* [THINGS TO DO]:
1. Translate this sentence from the forum post on the Laplace-domain equation into Spanish: "But I don't know how to break it down into that form."
2. Reproduce the passage of the forum post on the Laplace-domain equation that begins at the words "I want to convert" and stops after "are all constants.".

I want to convert the following equation from Laplace domain to continuous time domain:

$F(s) = \frac{-2 m k v R}{2 m R s^{2} + m k s + 2 k R}$

m, k, v, R are all constants.

If I can factor or put this into partial fractions, I can use the table here to convert: https://lpsa.swarthmore.edu/LaplaceZTable/LaplaceZFuncTable.html


$ \frac{1}{s+a} = e^{-at}$

But I don't know how to break it down into that form. Is it doable? If so, how?

I have learned how to convert Laplace into the z-domain but I have found some problems with that. In particular, I need continuous time equations to set up the [n-1] and [n-2] etc. samples for the initial run or I won't get useful outputs.

* [SUPPLIED INFORMATION]:
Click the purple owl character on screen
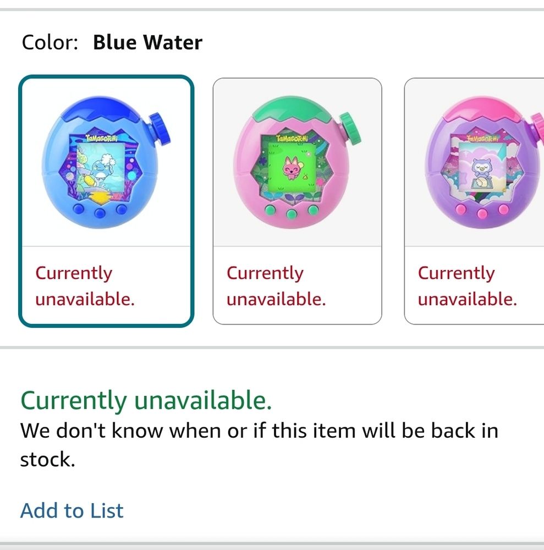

* [ANSWERS]:
1. Pero no sé cómo descomponerla en esa forma.

2.
I want to convert the following equation from Laplace domain to continuous time domain:

$F(s) = \frac{-2 m k v R}{2 m R s^{2} + m k s + 2 k R}$

m, k, v, R are all constants.